I guess we'd better do 'shake' too! Anyone got tips for teaching 'shake' with the clicker?


----------



## pamperedpups (Dec 7, 2006)

I taught shake and high five starting with paw targeting my hand on the floor. You have to be quick so you only get the foot, or you'll have to waste time clicking the nose out of the picture. I gradually moved my hand up for the high five, and gradually lengthened the touch and closed my hand on the dog's paw for shake. You could skip that, just do the paw target and gradually lift it to go on to the limp behavior as shown in the video.


----------



## musicmom116 (Jul 8, 2008)

BarclaysMom said:


> I guess we'd better do 'shake' too! Anyone got tips for teaching 'shake' with the clicker?
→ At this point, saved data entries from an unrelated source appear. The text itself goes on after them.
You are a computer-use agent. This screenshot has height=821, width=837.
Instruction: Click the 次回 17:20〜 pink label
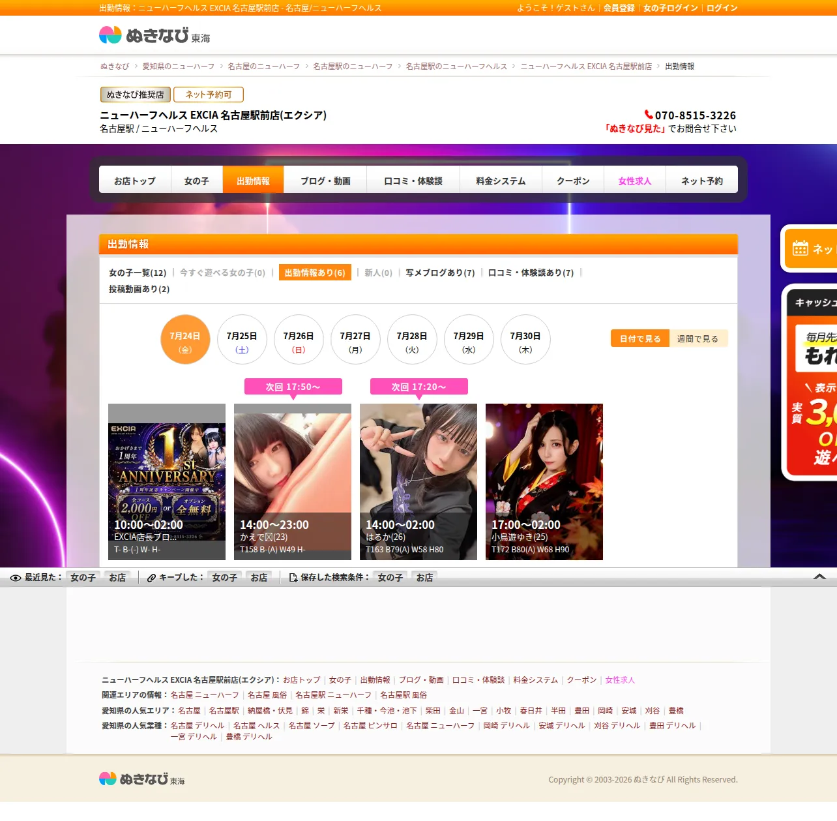click(419, 387)
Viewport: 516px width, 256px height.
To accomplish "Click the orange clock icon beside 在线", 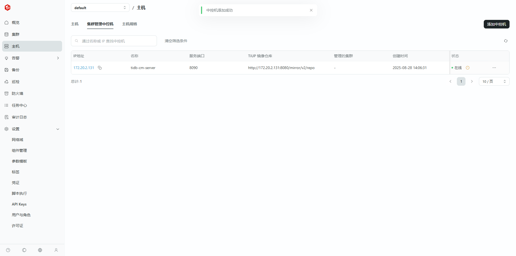I will (x=467, y=68).
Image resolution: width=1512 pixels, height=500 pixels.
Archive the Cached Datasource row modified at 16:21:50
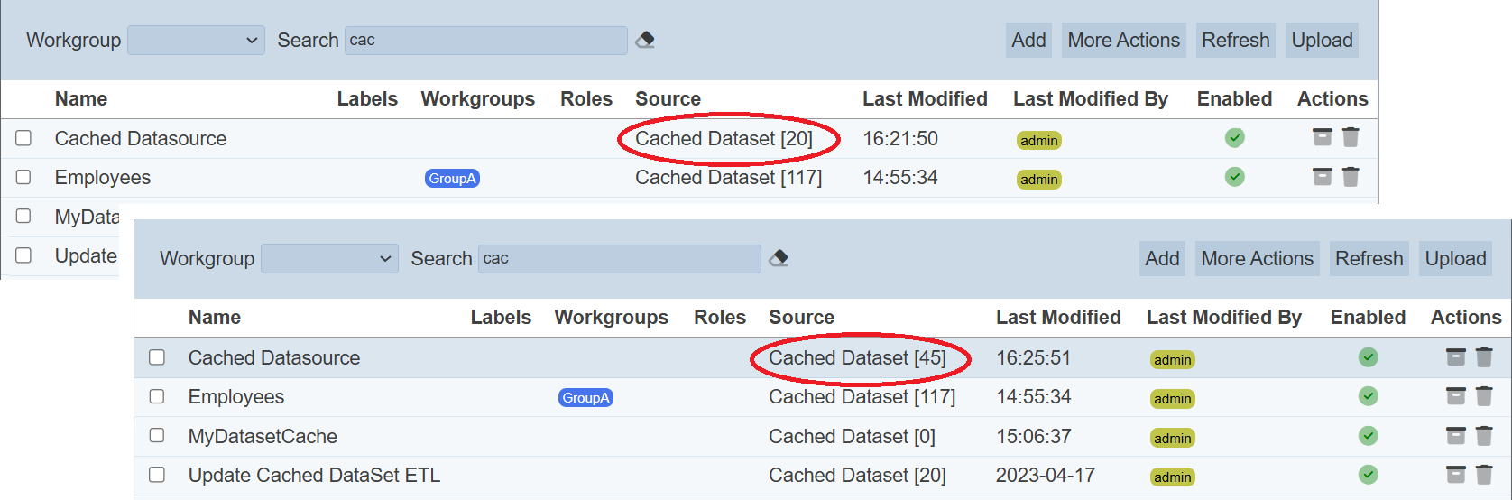tap(1322, 137)
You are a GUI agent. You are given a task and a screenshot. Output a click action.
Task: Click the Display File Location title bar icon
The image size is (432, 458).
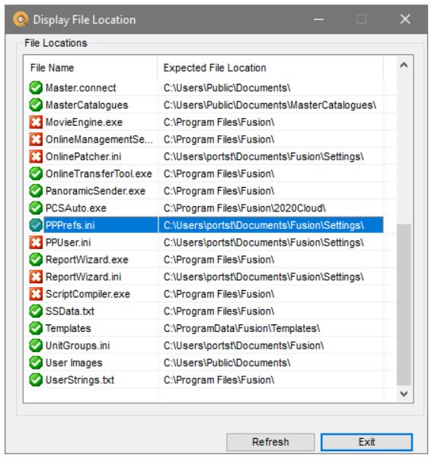pyautogui.click(x=21, y=19)
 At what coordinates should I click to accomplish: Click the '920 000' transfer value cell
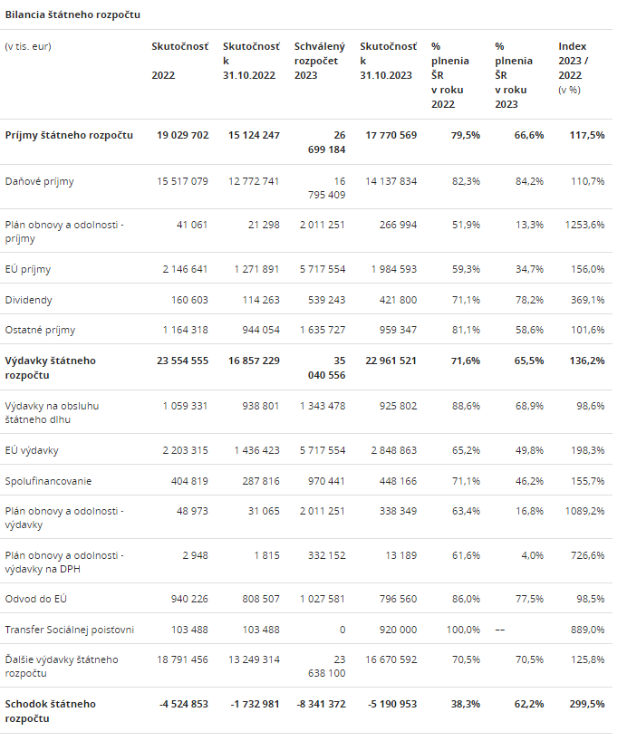(x=396, y=630)
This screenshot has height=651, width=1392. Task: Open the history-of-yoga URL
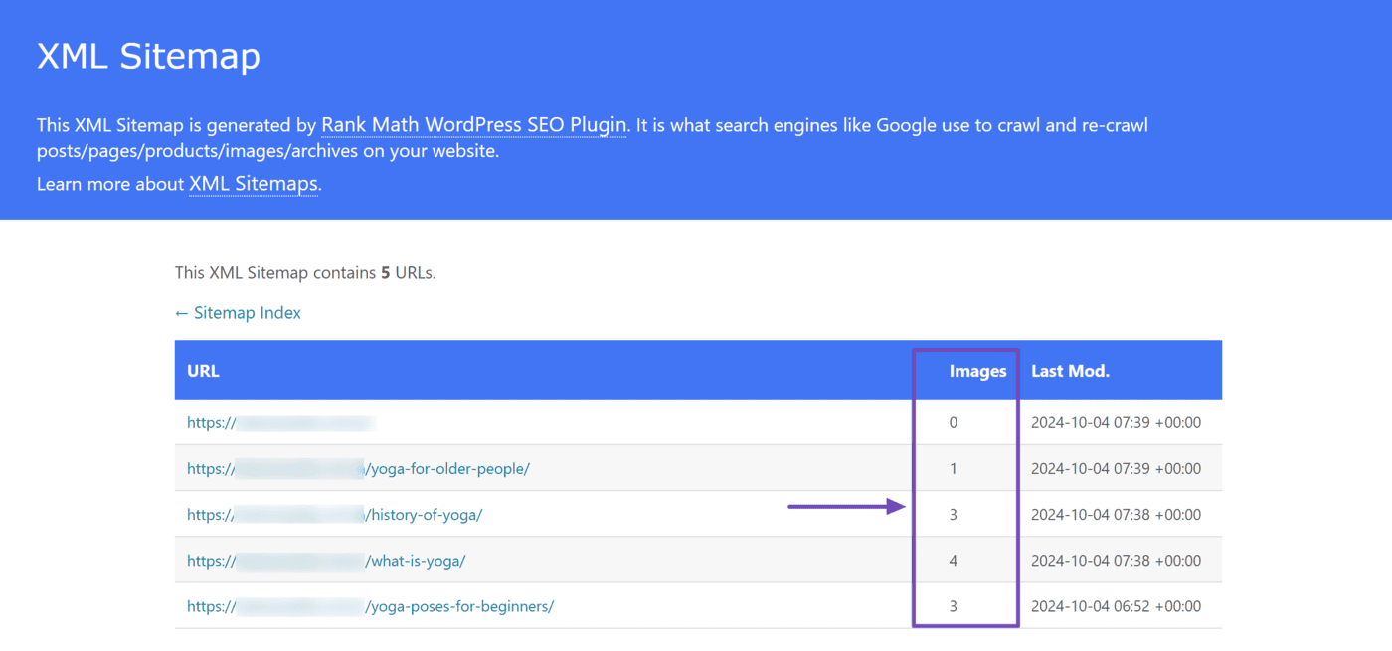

Glad I'm not the only one starting from the very beginning. I did start teaching shake toaday and Dallas did pretty good. I don't use a clicker. I just took her paw and said "shake" and gave her a treat, after awhile she got it.,Once she gave me her left paw, as I was shaking it, she raised her right paw! I gues she thought if she did 2 paws, she'd get 2 treats!
Oh, I read in a book that yous hould use the leash and sling the paw in the leash to teach the limping trick. But if I took out the leash Dallas would go nuts thinkng we're going for a walk.


----------



## Pepper (Jan 27, 2008)

Yeah that's how I taught shake lol, Just picked up her paw lol, it's worked better than other methods I've tried.


----------



## Dakota Spirit (Jul 31, 2007)

Another way to teach shake or high five is to start with a treat in closed fist. Since Dakota is a short dog I had to sit on the floor to do this, but if your dog is bigger you could probably kneel or even bend over. Anyway, holding the treat enclosed in my hand I would present it to Dakota while she was in a sit position. I would then encourage her to 'touch' my hand with an excited voice, usually saying "What's that?" as I'd often used the same words to get her excited at a toy in my hand. Dakota, already smelling the treat, would then work enthusiastically to get to it. Since her nose proved useless (I didn't react to any use of her nose, simply waiting it out and continued encouraging her to 'investigate'. She then quickly tried pawing at my hand instead. The moment her paw touched my closed fist I praised (or clicked) and treated her heavily. We then repeated the process during several sessions (adding in use of the word 'Shake') until the point that Dakota didn't even bother to try with her nose, but rather went strait to offering her paw. Once that behavior was down pat I was able to simply open my hand (minus the treat) ask her to Shake and up her paw would come. I dunno, maybe that sounds more complicated then Pampered's approach but it worked well enough for us. Dakota is really food motivated and already was pretty 'foot oriented' in that she uses her feet a lot to dig, grab, play, etc - so that may be why it worked too.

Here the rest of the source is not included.